▶ [PROBLEM] Copy the material below word for word, keeping every line unchanged.

(Data records)
>>
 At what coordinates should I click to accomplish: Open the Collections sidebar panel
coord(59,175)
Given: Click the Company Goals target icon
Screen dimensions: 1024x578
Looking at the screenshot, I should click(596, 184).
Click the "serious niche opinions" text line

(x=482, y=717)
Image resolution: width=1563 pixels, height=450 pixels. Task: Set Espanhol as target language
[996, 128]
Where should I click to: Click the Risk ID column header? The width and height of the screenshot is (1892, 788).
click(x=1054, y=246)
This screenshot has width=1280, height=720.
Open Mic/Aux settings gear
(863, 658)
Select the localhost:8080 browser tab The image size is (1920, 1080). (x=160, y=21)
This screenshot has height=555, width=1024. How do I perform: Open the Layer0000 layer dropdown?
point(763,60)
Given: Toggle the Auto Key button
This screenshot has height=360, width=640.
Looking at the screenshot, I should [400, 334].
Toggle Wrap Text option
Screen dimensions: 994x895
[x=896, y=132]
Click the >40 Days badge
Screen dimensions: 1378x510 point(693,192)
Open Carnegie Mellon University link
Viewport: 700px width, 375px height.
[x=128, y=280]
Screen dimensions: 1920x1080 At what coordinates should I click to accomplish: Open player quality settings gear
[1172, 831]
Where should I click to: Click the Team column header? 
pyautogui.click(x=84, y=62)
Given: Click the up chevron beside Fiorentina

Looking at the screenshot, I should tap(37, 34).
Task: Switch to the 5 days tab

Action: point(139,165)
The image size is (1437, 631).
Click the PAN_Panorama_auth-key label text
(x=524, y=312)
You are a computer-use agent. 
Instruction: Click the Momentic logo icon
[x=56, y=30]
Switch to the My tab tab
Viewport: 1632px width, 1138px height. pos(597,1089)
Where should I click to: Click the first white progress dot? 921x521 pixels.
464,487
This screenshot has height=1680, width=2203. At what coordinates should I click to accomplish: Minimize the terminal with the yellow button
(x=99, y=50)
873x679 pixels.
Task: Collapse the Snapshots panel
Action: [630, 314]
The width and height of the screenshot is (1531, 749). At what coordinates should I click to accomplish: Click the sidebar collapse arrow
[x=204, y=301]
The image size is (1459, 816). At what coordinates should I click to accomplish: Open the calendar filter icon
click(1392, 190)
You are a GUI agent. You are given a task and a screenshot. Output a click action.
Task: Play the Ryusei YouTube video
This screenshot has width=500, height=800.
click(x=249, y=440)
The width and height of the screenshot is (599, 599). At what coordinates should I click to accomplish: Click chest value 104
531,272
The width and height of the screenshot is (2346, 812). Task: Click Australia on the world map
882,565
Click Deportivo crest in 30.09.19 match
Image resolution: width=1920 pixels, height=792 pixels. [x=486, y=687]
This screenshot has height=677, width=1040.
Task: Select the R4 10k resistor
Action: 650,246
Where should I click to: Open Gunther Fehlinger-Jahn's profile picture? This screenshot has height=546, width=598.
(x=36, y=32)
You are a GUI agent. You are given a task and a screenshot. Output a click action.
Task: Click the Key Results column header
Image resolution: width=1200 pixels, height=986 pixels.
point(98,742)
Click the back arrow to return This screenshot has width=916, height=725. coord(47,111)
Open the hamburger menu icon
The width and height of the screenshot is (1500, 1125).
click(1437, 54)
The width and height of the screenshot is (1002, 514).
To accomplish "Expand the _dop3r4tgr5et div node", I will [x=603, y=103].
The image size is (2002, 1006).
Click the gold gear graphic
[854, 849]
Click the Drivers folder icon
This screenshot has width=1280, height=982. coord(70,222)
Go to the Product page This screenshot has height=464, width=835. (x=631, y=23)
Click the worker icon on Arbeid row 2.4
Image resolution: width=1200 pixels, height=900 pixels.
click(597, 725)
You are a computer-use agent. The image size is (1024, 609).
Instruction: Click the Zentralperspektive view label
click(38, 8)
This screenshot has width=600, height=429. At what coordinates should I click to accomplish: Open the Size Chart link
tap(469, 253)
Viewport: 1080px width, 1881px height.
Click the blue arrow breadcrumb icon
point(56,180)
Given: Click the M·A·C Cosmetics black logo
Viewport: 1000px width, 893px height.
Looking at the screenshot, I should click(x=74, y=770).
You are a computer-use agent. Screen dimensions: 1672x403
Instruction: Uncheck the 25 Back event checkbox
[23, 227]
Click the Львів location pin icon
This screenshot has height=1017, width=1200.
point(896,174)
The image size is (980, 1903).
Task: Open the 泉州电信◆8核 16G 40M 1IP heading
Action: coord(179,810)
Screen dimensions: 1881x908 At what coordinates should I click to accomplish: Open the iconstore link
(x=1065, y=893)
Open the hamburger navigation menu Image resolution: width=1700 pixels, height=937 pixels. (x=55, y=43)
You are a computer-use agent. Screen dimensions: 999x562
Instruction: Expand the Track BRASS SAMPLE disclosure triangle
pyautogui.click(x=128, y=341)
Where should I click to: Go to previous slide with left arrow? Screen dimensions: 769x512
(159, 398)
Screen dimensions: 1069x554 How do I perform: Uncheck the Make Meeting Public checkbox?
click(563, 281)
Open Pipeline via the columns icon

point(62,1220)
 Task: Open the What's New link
<<
▶ [ANSWER TO THIS TASK]
 At what coordinates should I click to accomplish: Open the Collections sidebar panel
coord(59,175)
Given: Click the Company Goals target icon
Screen dimensions: 1024x578
Looking at the screenshot, I should click(596, 184).
Click the "serious niche opinions" text line

(x=482, y=717)
Image resolution: width=1563 pixels, height=450 pixels. Task: Set Espanhol as target language
[996, 128]
Where should I click to: Click the Risk ID column header? The width and height of the screenshot is (1892, 788).
click(x=1054, y=246)
This screenshot has width=1280, height=720.
Open Mic/Aux settings gear
(863, 658)
Select the localhost:8080 browser tab The image size is (1920, 1080). (x=160, y=21)
This screenshot has height=555, width=1024. How do I perform: Open the Layer0000 layer dropdown?
point(763,60)
Given: Toggle the Auto Key button
This screenshot has height=360, width=640.
Looking at the screenshot, I should [400, 334].
Toggle Wrap Text option
Screen dimensions: 994x895
[x=896, y=132]
Click the >40 Days badge
Screen dimensions: 1378x510 point(693,192)
Open Carnegie Mellon University link
Viewport: 700px width, 375px height.
[x=128, y=280]
Screen dimensions: 1920x1080 At what coordinates should I click to accomplish: Open player quality settings gear
[1172, 831]
Where should I click to: Click the Team column header? 
pyautogui.click(x=84, y=62)
Given: Click the up chevron beside Fiorentina

Looking at the screenshot, I should tap(37, 34).
Task: Switch to the 5 days tab

Action: point(139,165)
The image size is (1437, 631).
Click the PAN_Panorama_auth-key label text
(x=524, y=312)
You are a computer-use agent. 
Instruction: Click the Momentic logo icon
[x=56, y=30]
Switch to the My tab tab
Viewport: 1632px width, 1138px height. pos(597,1089)
Where should I click to: Click the first white progress dot? 921x521 pixels.
464,487
This screenshot has height=1680, width=2203. At what coordinates should I click to accomplish: Minimize the terminal with the yellow button
(x=99, y=50)
873x679 pixels.
Task: Collapse the Snapshots panel
Action: [630, 314]
The width and height of the screenshot is (1531, 749). At what coordinates should I click to accomplish: Click the sidebar collapse arrow
[x=204, y=301]
The image size is (1459, 816). At what coordinates should I click to accomplish: Open the calendar filter icon
click(1392, 190)
You are a GUI agent. You are given a task and a screenshot. Output a click action.
Task: Play the Ryusei YouTube video
This screenshot has width=500, height=800.
click(x=249, y=440)
The width and height of the screenshot is (599, 599). At what coordinates should I click to accomplish: Click chest value 104
531,272
The width and height of the screenshot is (2346, 812). Task: Click Australia on the world map
882,565
Click Deportivo crest in 30.09.19 match
Image resolution: width=1920 pixels, height=792 pixels. [x=486, y=687]
This screenshot has height=677, width=1040.
Task: Select the R4 10k resistor
Action: 650,246
Where should I click to: Open Gunther Fehlinger-Jahn's profile picture? This screenshot has height=546, width=598.
(x=36, y=32)
You are a GUI agent. You are given a task and a screenshot. Output a click action.
Task: Click the Key Results column header
Image resolution: width=1200 pixels, height=986 pixels.
point(98,742)
Click the back arrow to return This screenshot has width=916, height=725. coord(47,111)
Open the hamburger menu icon
The width and height of the screenshot is (1500, 1125).
click(1437, 54)
The width and height of the screenshot is (1002, 514).
To accomplish "Expand the _dop3r4tgr5et div node", I will [x=603, y=103].
The image size is (2002, 1006).
Click the gold gear graphic
[854, 849]
Click the Drivers folder icon
This screenshot has width=1280, height=982. coord(70,222)
Go to the Product page This screenshot has height=464, width=835. (x=631, y=23)
Click the worker icon on Arbeid row 2.4
Image resolution: width=1200 pixels, height=900 pixels.
click(597, 725)
You are a computer-use agent. The image size is (1024, 609).
Instruction: Click the Zentralperspektive view label
click(38, 8)
This screenshot has width=600, height=429. At what coordinates should I click to accomplish: Open the Size Chart link
tap(469, 253)
Viewport: 1080px width, 1881px height.
Click the blue arrow breadcrumb icon
point(56,180)
Given: Click the M·A·C Cosmetics black logo
Viewport: 1000px width, 893px height.
Looking at the screenshot, I should click(x=74, y=770).
You are a computer-use agent. Screen dimensions: 1672x403
Instruction: Uncheck the 25 Back event checkbox
[23, 227]
Click the Львів location pin icon
This screenshot has height=1017, width=1200.
point(896,174)
The image size is (980, 1903).
Task: Open the 泉州电信◆8核 16G 40M 1IP heading
Action: coord(179,810)
Screen dimensions: 1881x908 At what coordinates should I click to accomplish: Open the iconstore link
(x=1065, y=893)
Open the hamburger navigation menu Image resolution: width=1700 pixels, height=937 pixels. (x=55, y=43)
You are a computer-use agent. Screen dimensions: 999x562
Instruction: Expand the Track BRASS SAMPLE disclosure triangle
pyautogui.click(x=128, y=341)
Where should I click to: Go to previous slide with left arrow? Screen dimensions: 769x512
(159, 398)
Screen dimensions: 1069x554 How do I perform: Uncheck the Make Meeting Public checkbox?
click(563, 281)
Open Pipeline via the columns icon

point(62,1220)
 Task: Open the What's New link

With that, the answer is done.